在 train.py 中通过 model = Darknet(cfg).to(device) 完成对模型的构建;

class Darknet(nn.Module):
    """YOLOv3 object detection model"""

    def __init__(self, cfg, img_size=(416, 416)):
        super(Darknet, self).__init__()

        self.module_defs = parse_model_cfg(cfg)
        self.module_defs[0]['cfg'] = cfg
        self.module_defs[0]['height'] = img_size
        self.hyperparams, self.module_list = create_modules(self.module_defs)
        self.yolo_layers = get_yolo_layers(self)

        # Darknet Header https://github.com/AlexeyAB/darknet/issues/2914#issuecomment-496675346
        self.version = np.array([0, 2, 5], dtype=np.int32)  # (int32) version info: major, minor, revision
        self.seen = np.array([0], dtype=np.int64)  # (int64) number of images seen during training

    def forward(self, x, var=None):
        img_size = max(x.shape[-2:])
        layer_outputs = []
        output = []

        for i, (module_def, module) in enumerate(zip(self.module_defs, self.module_list)):
            mtype = module_def['type']
            if mtype in ['convolutional', 'upsample', 'maxpool']:
                x = module(x)
            elif mtype == 'route':
                # 在 C_{out} 维度做拼接
                layer_i = [int(x) for x in module_def['layers'].split(',')]
                if len(layer_i) == 1:
                    x = layer_outputs[layer_i[0]]
                else:
                    x = torch.cat([layer_outputs[i] for i in layer_i], 1)
            elif mtype == 'shortcut':
                # 跨层连接
                layer_i = int(module_def['from'])
                x = layer_outputs[-1] + layer_outputs[layer_i]
            elif mtype == 'yolo':
                x = module[0](x, img_size)
                output.append(x)
            layer_outputs.append(x)

        if self.training:
            return output
        elif ONNX_EXPORT:
            output = torch.cat(output, 1)  # cat 3 layers 85 x (507, 2028, 8112) to 85 x 10647
            nc = self.module_list[self.yolo_layers[0]][0].nc  # number of classes
            return output[5:5 + nc].t(), output[:4].t()  # ONNX scores, boxes
        else:
            io, p = list(zip(*output))  # inference output, training output
            return torch.cat(io, 1), p

    def fuse(self):
        # Fuse Conv2d + BatchNorm2d layers throughout model
        fused_list = nn.ModuleList()
        for a in list(self.children())[0]:
            for i, b in enumerate(a):
                if isinstance(b, nn.modules.batchnorm.BatchNorm2d):
                    # fuse this bn layer with the previous conv2d layer
                    conv = a[i - 1]
                    fused = torch_utils.fuse_conv_and_bn(conv, b)
                    a = nn.Sequential(fused, *list(a.children())[i + 1:])
                    break
            fused_list.append(a)
        self.module_list = fused_list
        # model_info(self)  # yolov3-spp reduced from 225 to 152 layers

2.4 加载权重——load_darknet_weights()

权重文件有两种—— “.pt” 和 “.weights"结尾的,以”.pt"结尾的文件需要用 torch.load()来读取,以 ".weights"结尾的文件需要用 load_darknet_weights()来读取。

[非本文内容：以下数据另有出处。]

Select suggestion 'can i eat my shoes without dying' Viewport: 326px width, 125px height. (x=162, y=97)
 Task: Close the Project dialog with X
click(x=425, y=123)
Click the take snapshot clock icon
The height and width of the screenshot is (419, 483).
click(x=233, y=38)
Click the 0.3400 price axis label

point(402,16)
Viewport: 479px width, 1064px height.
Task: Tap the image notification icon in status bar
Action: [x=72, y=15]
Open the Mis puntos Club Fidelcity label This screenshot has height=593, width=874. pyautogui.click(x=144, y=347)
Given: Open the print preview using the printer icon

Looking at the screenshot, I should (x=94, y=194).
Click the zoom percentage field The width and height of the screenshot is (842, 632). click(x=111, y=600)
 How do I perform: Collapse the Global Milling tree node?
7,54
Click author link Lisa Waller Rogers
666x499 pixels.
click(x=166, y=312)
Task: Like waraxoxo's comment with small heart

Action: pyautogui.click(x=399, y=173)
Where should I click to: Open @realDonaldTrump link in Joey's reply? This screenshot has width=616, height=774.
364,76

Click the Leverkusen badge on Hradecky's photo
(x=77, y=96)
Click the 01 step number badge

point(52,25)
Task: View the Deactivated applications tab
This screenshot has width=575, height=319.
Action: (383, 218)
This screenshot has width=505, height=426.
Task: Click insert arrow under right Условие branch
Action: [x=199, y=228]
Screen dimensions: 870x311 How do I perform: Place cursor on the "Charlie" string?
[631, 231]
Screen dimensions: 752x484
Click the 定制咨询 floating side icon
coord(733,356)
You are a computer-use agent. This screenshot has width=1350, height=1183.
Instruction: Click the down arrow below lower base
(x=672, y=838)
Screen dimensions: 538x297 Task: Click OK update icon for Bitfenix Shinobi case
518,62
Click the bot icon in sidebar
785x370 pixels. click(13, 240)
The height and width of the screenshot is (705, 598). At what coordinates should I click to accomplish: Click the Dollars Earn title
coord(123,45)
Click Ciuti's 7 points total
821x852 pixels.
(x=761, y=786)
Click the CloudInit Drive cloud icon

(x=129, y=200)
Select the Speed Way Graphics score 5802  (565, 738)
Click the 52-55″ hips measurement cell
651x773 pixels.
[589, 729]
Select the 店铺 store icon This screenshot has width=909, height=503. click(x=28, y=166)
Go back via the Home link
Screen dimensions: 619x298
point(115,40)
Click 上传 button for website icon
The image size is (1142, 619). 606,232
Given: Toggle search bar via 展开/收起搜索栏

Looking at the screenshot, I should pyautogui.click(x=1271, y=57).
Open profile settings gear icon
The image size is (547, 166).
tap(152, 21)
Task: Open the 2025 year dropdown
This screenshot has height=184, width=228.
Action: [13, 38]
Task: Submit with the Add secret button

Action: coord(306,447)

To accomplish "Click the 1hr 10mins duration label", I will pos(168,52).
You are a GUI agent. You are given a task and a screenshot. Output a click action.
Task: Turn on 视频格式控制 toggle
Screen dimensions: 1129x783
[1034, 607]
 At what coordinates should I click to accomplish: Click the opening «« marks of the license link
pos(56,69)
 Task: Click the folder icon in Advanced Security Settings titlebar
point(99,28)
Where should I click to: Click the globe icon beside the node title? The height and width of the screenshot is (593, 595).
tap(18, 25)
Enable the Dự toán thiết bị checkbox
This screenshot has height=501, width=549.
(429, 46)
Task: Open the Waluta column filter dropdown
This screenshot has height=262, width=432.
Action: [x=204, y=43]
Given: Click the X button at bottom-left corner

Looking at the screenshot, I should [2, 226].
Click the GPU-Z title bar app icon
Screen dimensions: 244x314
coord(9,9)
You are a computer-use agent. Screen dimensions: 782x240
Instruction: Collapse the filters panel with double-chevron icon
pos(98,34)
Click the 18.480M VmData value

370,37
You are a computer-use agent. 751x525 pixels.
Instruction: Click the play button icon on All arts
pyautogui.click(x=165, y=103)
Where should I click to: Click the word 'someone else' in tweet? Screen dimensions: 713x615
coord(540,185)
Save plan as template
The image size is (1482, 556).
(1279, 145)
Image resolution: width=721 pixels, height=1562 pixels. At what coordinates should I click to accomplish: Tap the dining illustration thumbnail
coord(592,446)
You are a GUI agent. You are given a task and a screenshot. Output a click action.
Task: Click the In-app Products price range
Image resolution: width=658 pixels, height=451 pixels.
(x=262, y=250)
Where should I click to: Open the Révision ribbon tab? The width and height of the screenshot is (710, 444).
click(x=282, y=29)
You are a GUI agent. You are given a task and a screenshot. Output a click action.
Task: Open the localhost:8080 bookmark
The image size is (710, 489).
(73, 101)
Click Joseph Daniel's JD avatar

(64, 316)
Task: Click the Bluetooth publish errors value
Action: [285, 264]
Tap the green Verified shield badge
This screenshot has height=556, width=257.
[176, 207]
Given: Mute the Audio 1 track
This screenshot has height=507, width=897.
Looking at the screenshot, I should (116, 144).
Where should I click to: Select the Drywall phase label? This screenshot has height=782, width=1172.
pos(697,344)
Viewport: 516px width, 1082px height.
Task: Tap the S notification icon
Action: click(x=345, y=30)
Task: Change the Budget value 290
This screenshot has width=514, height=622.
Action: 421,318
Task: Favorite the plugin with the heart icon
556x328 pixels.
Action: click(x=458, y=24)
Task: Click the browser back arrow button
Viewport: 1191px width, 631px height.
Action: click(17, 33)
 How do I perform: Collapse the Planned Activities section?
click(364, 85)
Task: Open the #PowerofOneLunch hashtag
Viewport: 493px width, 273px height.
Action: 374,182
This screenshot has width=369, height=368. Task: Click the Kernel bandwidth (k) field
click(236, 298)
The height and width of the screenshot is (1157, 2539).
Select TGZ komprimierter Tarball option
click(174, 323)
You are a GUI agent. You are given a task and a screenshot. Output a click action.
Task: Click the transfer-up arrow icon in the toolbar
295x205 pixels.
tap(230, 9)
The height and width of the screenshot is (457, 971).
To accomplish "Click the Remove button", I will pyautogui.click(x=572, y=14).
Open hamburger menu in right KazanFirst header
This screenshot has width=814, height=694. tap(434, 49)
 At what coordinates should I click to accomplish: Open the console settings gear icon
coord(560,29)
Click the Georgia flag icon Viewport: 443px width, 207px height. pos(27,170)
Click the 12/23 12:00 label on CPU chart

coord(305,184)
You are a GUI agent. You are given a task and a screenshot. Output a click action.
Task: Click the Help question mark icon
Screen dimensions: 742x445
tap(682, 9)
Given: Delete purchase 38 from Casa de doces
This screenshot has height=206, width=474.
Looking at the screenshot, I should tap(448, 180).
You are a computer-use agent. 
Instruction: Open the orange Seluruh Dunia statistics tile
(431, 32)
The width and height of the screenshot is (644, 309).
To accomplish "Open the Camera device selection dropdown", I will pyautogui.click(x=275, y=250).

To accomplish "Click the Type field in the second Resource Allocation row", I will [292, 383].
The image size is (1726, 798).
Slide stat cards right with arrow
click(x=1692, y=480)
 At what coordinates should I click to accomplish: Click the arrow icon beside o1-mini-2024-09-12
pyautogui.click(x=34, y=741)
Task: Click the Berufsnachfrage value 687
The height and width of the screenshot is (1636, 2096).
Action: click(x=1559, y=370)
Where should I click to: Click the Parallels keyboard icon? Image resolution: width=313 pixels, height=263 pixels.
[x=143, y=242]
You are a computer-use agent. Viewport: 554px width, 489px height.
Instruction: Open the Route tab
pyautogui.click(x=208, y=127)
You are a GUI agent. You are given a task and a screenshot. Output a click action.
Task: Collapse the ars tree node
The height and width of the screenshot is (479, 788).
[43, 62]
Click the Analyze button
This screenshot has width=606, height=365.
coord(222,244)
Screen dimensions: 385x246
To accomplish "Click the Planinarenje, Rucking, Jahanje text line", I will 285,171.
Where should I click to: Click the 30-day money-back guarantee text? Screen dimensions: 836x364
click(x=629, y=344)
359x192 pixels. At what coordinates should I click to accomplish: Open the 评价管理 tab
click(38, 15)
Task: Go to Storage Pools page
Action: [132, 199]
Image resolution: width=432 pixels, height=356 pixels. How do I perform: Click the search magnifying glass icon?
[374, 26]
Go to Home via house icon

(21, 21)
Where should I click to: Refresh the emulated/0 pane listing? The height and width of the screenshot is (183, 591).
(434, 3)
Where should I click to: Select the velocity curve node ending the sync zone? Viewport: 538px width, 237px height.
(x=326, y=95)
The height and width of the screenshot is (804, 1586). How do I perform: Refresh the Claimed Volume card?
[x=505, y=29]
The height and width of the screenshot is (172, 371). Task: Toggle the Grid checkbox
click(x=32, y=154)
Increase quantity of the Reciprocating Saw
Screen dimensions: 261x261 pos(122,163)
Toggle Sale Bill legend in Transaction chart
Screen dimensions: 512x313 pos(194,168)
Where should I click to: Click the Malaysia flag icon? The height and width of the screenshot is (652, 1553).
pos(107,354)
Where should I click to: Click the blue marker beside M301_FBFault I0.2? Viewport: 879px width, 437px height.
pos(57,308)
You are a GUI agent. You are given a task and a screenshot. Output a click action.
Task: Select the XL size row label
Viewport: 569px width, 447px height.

在 train.py 中调用load_darknet_weights():

if '-tiny.cfg' in cfg:
	cutoff = load_darknet_weights(model, weights + 'yolov3-tiny.conv.15')
else:
    cutoff = load_darknet_weights(model, weights + 'darknet53.conv.74')
# 从列表中将权重读出来,并用这些权重初始化网络参数

def load_darknet_weights(self, weights, cutoff=-1):
    # Parses and loads the weights stored in 'weights'
    # cutoff: save layers between 0 and cutoff (if cutoff = -1 all are saved)
    # 获取权重文件名
    weights_file = weights.split(os.sep)[-1]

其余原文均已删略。